O indígena brasileiro em foco na atualidade
Enviada em 17/06/2018
De acordo com a Constituição Federal de 1988, norma de maior hierarquia do sistema judiciário, assegura ao Índio a propriedade de terra e o respeito a sua identidade. Desse modo, percebe-se que há fatos que não podem ser negligenciados, como a invasão da terra indígena e a falta de respeito com o mesmo.
A princípio, é necessário enxergar o processo colonizador, iniciado em meados de 1500, como um dos principais motivos para a realidade vivenciada por esse grupo na contemporaneidade. Isso porque a chegada dos portugueses modificou significantemente o modo de viver dos indígenas ao tomar posse de suas terras e os catequizar, tirando-os de sua fé e afastando-os de sua cultura. Segundo a FUNAI (Fundação Nacional do Índio), existiam cerca de 10 milhões de índios nas terras brasileiras no início da colonização, porém, na atualidade, esse número aproxima-se de 900 mil pessoas. Já a aculturação desses povos nativos pode ser observada por meio da divulgação pelo IBGE, que contabilizou 274 línguas indígenas no país, contra as mais de mil existentes antes do descobrimento do Brasil.
Além disso, todos os anos as crianças se pintam e constroem um cocar para comemorar o dia do índio nas escolas, porém desconhecem o modo de vida e a luta dos povos que restaram, uma vez que as instituições de ensino não são orientadas a ensina-los. Essa falta de conhecimento denota uma visão arcaica e generalizada acerca deles, visto de forma “Macunaíma”, ou seja, preguiçosos e traiçoeiros ou ainda como “Peris”, apaixonados e subordinados. Além disso, há os genocídios, muitas vezes desconhecidos ou esquecidos pela população, o que é inconveniente, pois segundo o filósofo espanhol George Santayana, aqueles que não se lembram do passado estão sujeitos a repeti-lo.
Portanto, torna-se imperativo que o Governo Federal acelere as homologações, evitando conflitos de índios com a bancada ruralista e que julgue os atos de preconceito e desvalorização dos índios, para que juntamente à FUNAI, tornem efetivas as leis do direito indígena.
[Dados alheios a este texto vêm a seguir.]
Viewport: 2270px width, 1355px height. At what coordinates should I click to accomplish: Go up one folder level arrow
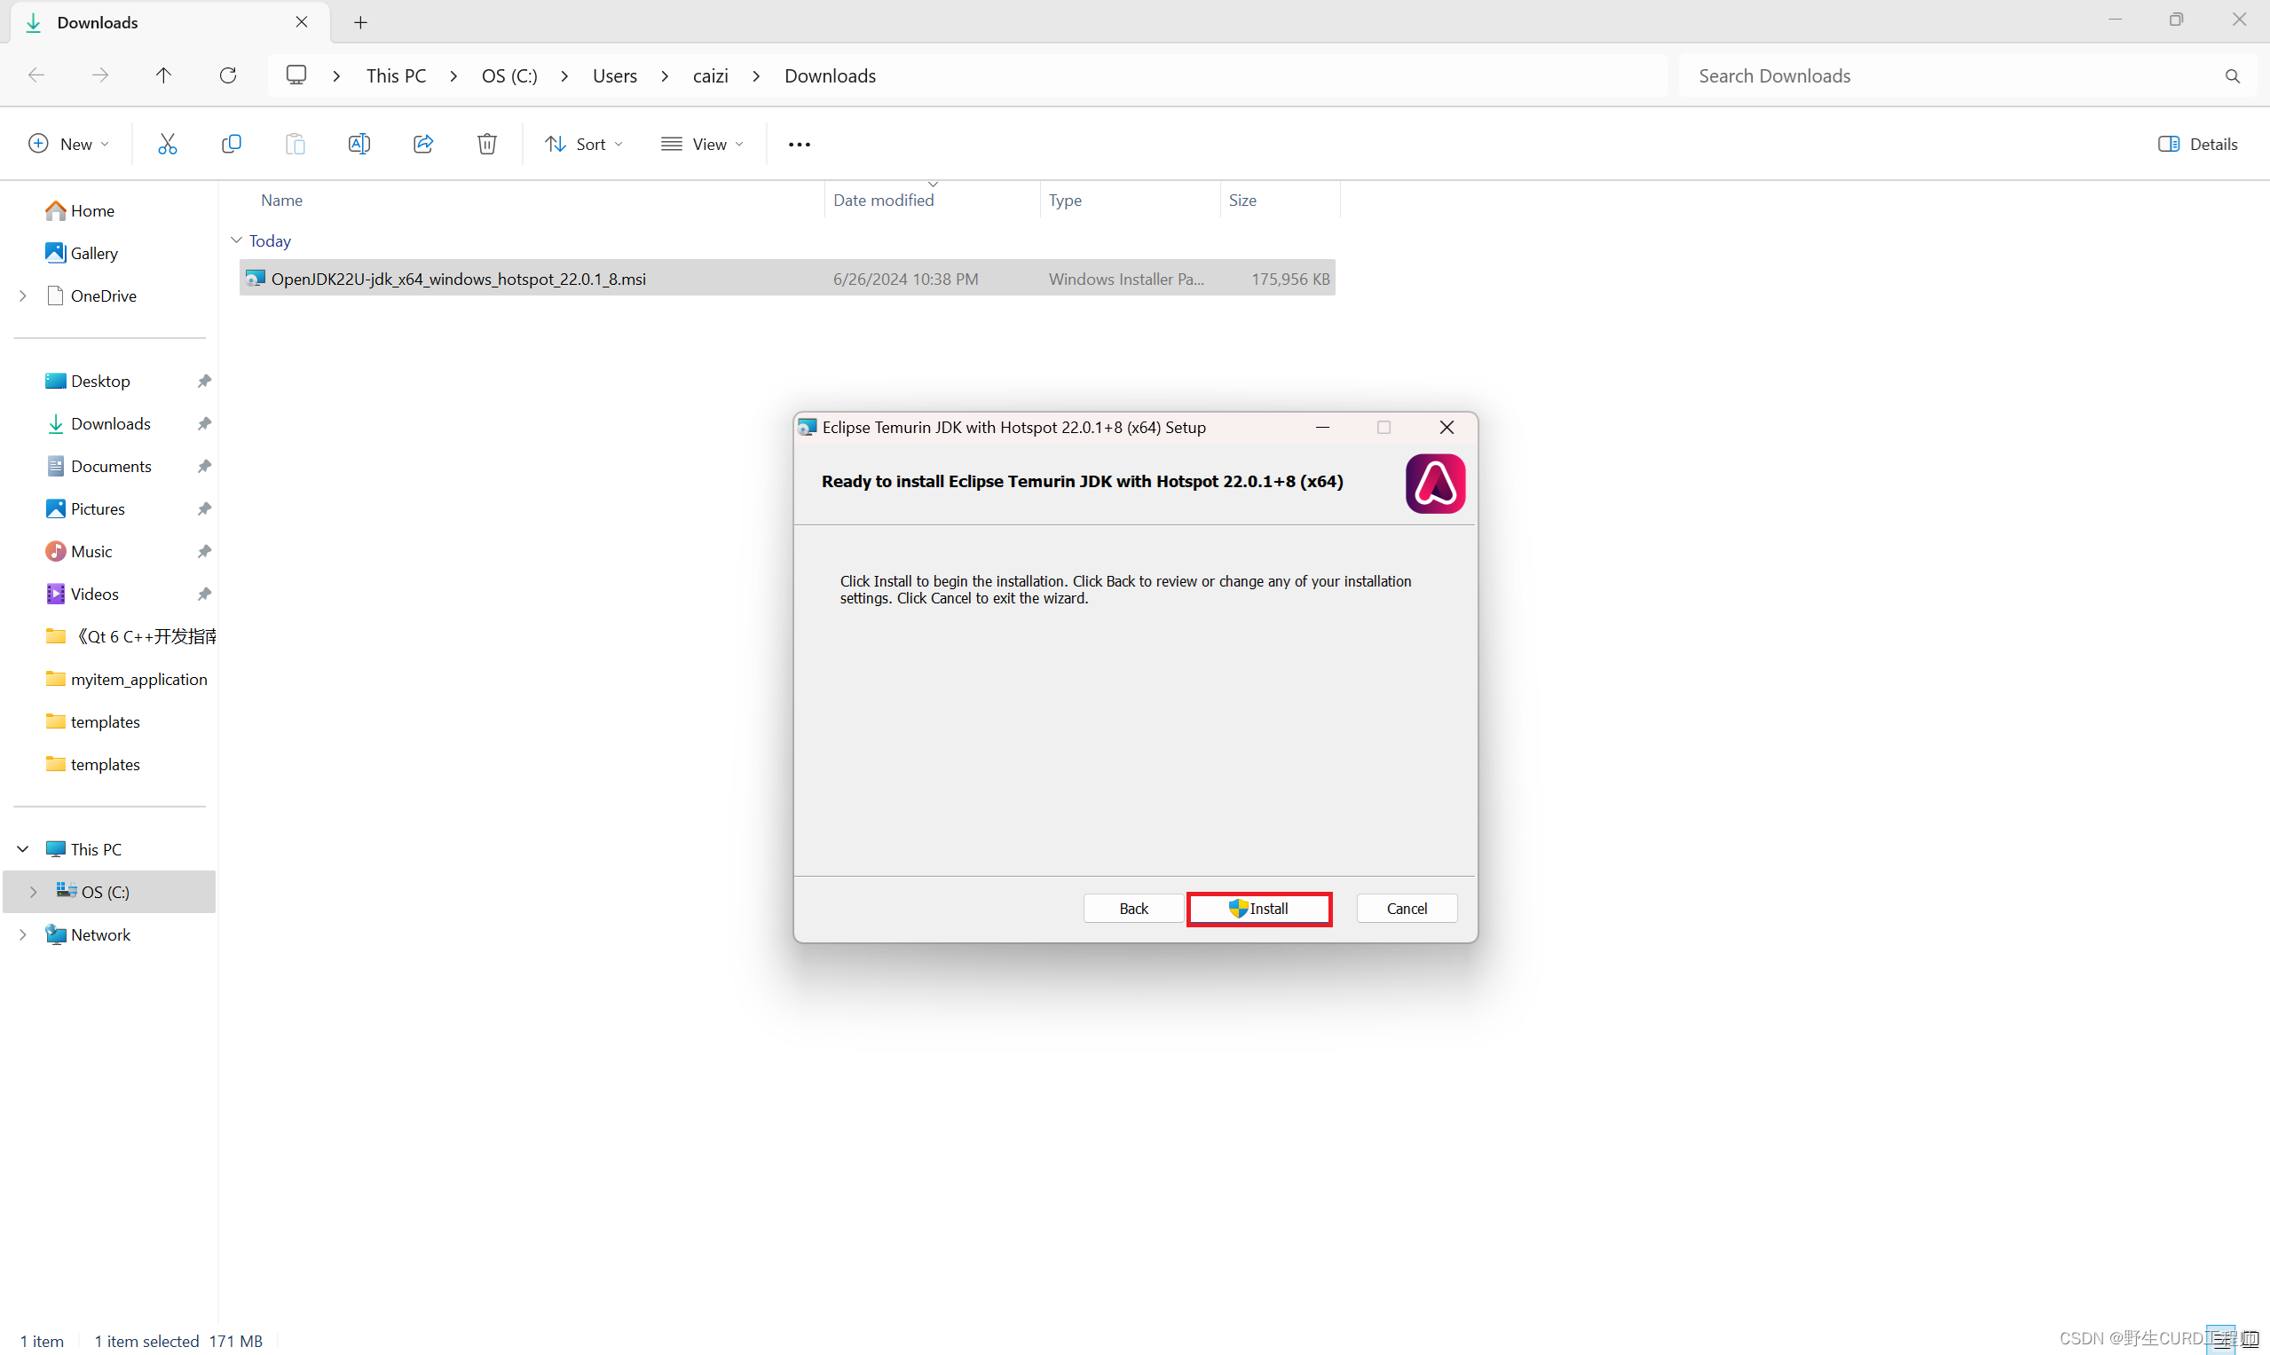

É necessário também investir na educação, pois segundo Nelson Mandela, “A educação é a arma mais poderosa para mudar o mundo.” Dessa forma, é imprescindível a realização de aulas de História e Sociologia em todas as escolas, para a compreensão de todos sobre a importância do conhecimento e do respeito acerca dos diferentes tipos de culturas existentes e da manutenção de um matrimônio, visando a concretização da lógica de Voltaire.